A. Non-pecuniary damage

75. The applicant claimed 96,000 euros (EUR) from Russia in respect of non-pecuniary damage.

76. The Russian Government submitted that the sum claimed was excessive, unsubstantiated and guided by the political preferences of the applicant and his representative.

77. In view of the number of breaches of the Convention it has found and the seriousness of those breaches, the Court awards the applicant EUR 11,000 in respect of non-pecuniary damage.

B. Costs and expenses

78. The applicant also claimed EUR 1,200 from both respondent Governments jointly for the costs and expenses incurred before the Court. He submitted copies of documents confirming postal expenses in the amount of 380 Moldovan lei (MDL – the equivalent of approximately EUR 20).

79. The Russian Government did not make any comment.

80. Regard being had to the documents in its possession and its case-law, notably the absence of any form of legal agreement between the applicant and his lawyer which could be enforced at domestic level, the Court considers it reasonable to award only the postal expenses in the amount of EUR 20.

C. Default interest

81. The Court considers it appropriate that the default interest rate should be based on the marginal lending rate of the European Central Bank, to which should be added three percentage points.
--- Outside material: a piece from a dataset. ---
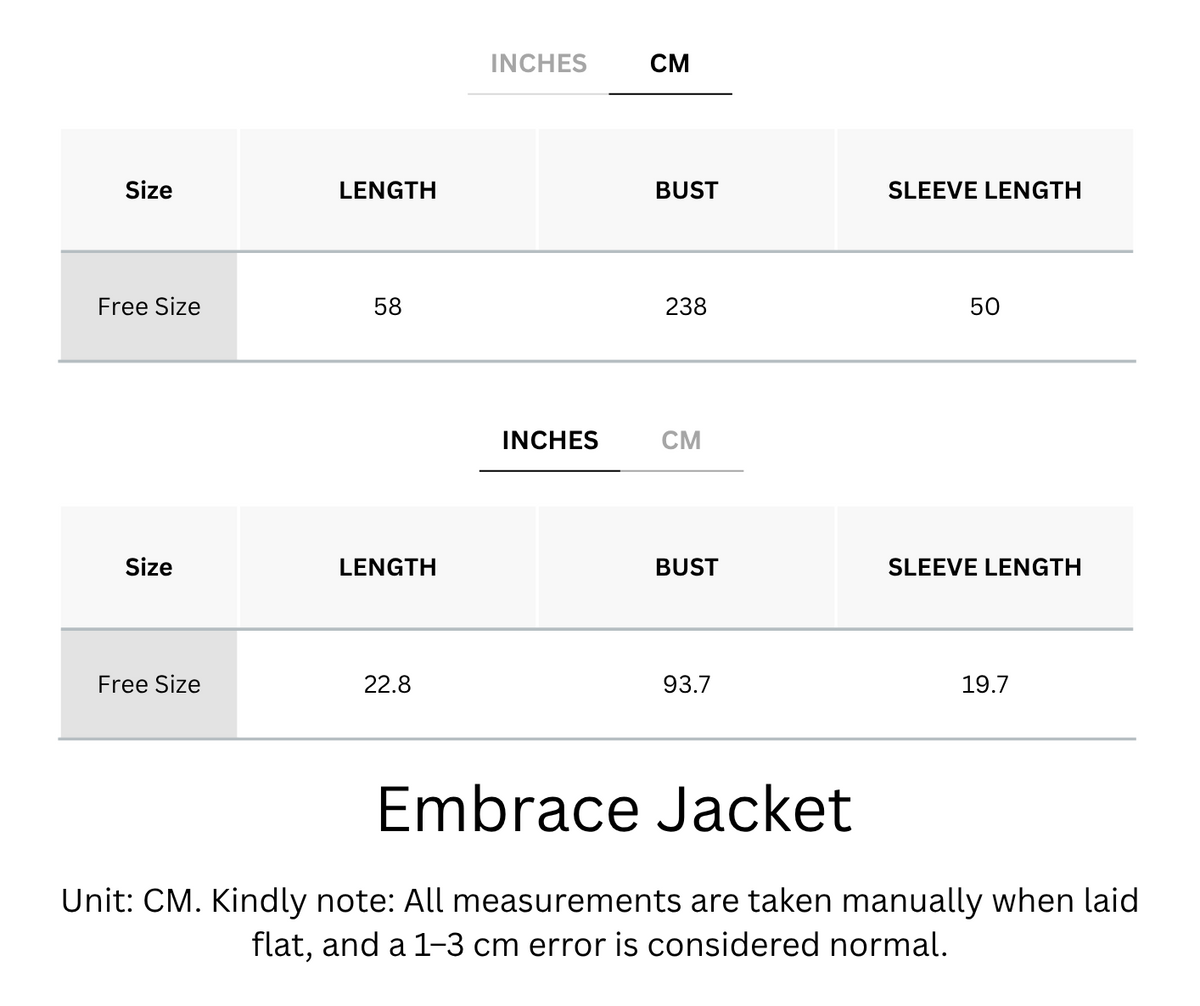
Task: Click SLEEVE LENGTH header in the CM table
Action: pyautogui.click(x=984, y=190)
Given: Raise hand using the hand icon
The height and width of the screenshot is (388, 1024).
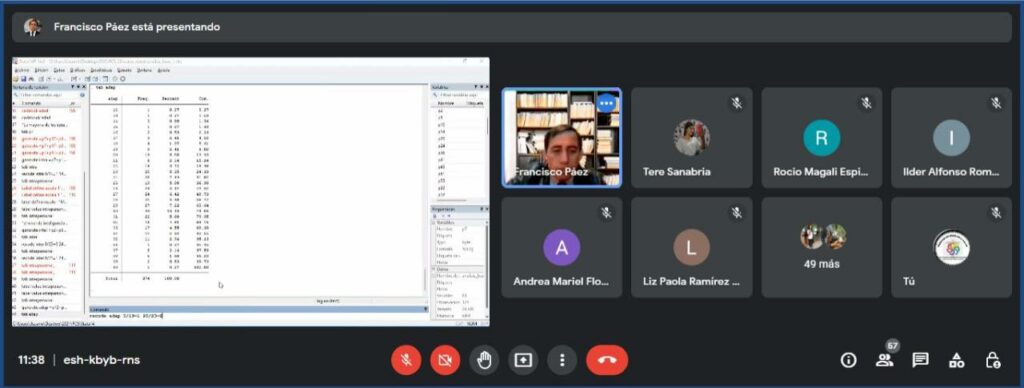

FOR THESE REASONS, THE COURT, UNANIMOUSLY,

1. Declares the application inadmissible in respect of the Republic of Moldova;

2. Declares the complaint under Article 18 inadmissible, and the remainder of the application admissible, in respect of Russia;

3. Holds that there has been a violation of Article 3 of the Convention;

4. Holds that there has been a violation of Article 5 § 3 of the Convention;

5. Holds that there has been a violation of Article 5 § 4 of the Convention;

6. Holds that there has been a violation of Article 8 of the Convention;

7. Holds that there has been a violation of Article 13 of the Convention;

8. Holds that there is no need to examine separately the complaint under Article 6 § 1 of the Convention;

9. Holds

(a) that the respondent State is to pay the applicant, within three months, the following amounts:

(i) EUR 11,000 (eleven thousand euros), plus any tax that may be chargeable, in respect of non-pecuniary damage;

(ii) EUR 20 (twenty euros), plus any tax that may be chargeable to the applicant, in respect of costs and expenses;

(b) that from the expiry of the above-mentioned three months until settlement simple interest shall be payable on the above amounts at a rate equal to the marginal lending rate of the European Central Bank during the default period plus three percentage points;

10. Dismisses the remainder of the applicant’s claim for just satisfaction.

Done in English, and notified in writing on 27 April 2021, pursuant to Rule 77 §§ 2 and 3 of the Rules of Court.